Reporting tools development is at a critical stage. As their use expands in organizations across disparate industries and more value is placed on the results of sophisticated reports, expectations are higher. Companies are increasingly aware that there are substantial gains in productivity and profitability waiting in the creation and use of specialized apps. Organizations are abandoning the one-size-fits-all mentality, seeking to gain leverage over the competition through the use of data analysis tools. To make that happen, companies require a programming team dedicated to developing applications that not only seamlessly fit into company processes, but spur innovation in data-driven decision making.
The changing nature of the use cases and expectations for reporting tools contributes to several trends with widespread impact on programming processes, design and development. Here are five of the most important:
1. JavaScript MV frameworks replace JavaScript files: Starting from scratch is no longer en vogue for programmers. The evolution of HTML AJAX apps has eliminated the need to make something out of nothing, wrote InfoWorld contributor Peter Wayner. By relying on existing MVC frameworks, programmers can quickly establish the foundation of their apps and reporting tools and cultivate higher levels of functionality and performance.
"Long ago, everyone learned to write JavaScript to pop up an alert box or check to see that the email address in the form actually contained an @ sign," Wayner wrote. "It's simpler to adopt an elaborate framework and write a bit of glue code to implement your business logic."
Demands for more efficient development and rapid deployment of reporting tools can be easily met with the advanced frameworks available today.

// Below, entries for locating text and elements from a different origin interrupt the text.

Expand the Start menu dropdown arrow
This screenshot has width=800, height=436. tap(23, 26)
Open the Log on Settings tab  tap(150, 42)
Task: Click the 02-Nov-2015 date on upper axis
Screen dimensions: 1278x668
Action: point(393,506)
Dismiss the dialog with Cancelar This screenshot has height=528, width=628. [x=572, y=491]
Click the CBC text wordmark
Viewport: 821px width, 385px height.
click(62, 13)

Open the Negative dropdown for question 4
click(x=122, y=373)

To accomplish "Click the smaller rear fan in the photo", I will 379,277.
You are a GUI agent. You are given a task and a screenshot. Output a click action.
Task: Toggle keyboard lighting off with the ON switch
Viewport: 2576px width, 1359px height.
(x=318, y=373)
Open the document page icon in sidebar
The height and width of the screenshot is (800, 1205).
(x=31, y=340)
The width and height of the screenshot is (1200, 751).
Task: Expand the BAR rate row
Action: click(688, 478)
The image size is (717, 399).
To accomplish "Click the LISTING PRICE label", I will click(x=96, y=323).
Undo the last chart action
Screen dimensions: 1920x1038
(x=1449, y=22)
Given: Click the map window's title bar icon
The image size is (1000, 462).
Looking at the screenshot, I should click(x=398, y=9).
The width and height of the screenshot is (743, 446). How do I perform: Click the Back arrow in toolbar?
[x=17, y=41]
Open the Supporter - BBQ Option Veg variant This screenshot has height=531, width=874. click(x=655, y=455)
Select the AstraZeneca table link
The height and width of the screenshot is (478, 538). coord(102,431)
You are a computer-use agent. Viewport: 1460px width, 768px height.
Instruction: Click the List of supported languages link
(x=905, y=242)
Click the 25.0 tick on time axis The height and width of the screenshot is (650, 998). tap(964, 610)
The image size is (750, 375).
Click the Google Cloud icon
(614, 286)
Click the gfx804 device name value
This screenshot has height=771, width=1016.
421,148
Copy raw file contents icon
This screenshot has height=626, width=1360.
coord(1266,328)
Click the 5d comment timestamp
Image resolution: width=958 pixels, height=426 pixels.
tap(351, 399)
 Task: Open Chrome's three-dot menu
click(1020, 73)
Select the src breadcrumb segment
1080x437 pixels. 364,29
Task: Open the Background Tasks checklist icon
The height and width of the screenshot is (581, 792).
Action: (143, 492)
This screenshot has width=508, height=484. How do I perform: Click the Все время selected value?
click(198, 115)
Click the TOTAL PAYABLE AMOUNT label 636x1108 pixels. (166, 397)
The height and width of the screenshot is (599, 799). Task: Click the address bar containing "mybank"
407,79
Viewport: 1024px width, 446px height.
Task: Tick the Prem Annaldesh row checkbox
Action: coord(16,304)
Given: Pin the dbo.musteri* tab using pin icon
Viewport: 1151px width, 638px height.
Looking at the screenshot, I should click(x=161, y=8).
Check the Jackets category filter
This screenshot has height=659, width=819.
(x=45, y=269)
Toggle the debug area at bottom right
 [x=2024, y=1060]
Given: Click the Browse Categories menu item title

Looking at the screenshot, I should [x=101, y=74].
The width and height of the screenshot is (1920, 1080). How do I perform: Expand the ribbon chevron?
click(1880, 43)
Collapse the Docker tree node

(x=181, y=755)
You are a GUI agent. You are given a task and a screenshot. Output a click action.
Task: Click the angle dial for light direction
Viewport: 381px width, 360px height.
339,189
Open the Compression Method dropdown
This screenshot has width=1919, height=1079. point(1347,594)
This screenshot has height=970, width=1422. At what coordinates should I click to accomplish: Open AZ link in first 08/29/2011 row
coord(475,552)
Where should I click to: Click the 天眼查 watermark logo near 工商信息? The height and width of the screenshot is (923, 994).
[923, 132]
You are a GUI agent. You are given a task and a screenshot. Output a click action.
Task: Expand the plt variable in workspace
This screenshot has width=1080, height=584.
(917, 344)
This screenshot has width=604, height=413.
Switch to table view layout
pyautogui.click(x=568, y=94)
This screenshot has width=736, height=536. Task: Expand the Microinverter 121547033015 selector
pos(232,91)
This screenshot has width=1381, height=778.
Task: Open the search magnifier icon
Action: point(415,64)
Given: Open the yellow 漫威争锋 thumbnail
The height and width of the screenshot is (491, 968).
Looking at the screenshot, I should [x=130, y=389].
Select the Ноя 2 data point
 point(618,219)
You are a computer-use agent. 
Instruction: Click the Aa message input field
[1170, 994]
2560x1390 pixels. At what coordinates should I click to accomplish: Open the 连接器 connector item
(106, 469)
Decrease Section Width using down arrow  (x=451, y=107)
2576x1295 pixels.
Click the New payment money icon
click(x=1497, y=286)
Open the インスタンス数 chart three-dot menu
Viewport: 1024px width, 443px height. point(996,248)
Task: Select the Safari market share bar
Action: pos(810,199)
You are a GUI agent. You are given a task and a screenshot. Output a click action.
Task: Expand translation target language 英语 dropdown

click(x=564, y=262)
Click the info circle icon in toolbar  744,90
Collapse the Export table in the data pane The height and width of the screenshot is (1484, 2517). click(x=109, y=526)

2. Hybrid languages for data science: Customization is integral to enterprise reporting tools development. The main advantage in having tailored apps is that they fit a company's business logic exactly. Today's sophisticated frameworks improve compatibility between programming languages, components and frameworks, facilitating the integration of widely disparate elements that could not have fit together previously. Additionally, focus on the need for the average end user places more importance on simplification. Both of these phenomena are apparent in the shifting positions of the R and Python programming languages, observed ReadWrite contributor Matt Asay.
"This new, early majority of 'data scientists' is far more likely to use Python than R," Asay wrote. "It's comparatively simple to use, and they've likely been able to use it in another project already. As in other markets, the tool you already know or is easy to learn is far more likely to win than the powerful-but-complex tool you'd really rather avoid if possible."
As emphasis on quick deployment and rapid engagement of reporting tools continues to drive development-related decisions, the simpler option will continue to win out over the complex one.
3. Mobile Web apps growing in prominence: Most companies are dealing with some degree of compatibility issues related to the ascension of mobile devices to the top of the IT heap. These issues should not extend to reporting tools and apps. Native mobile app development is being phased out, Wayner wrote, because the time and energy needed to write different versions for each operating system can be much better dedicated to another pursuit. A programmer can now build a single reporting tool or app on HTML5, with the assurance that it will function correctly on all device operating systems.
"Now that the HTML layer is getting faster and running on faster chips, this approach can compete with native apps better on even more complicated and interactive apps," Wayner wrote.
Effective enterprise reporting tools depend on best practices for programming. Any process that makes app development more efficient, reliable and interoperable is likely to see continued adoption.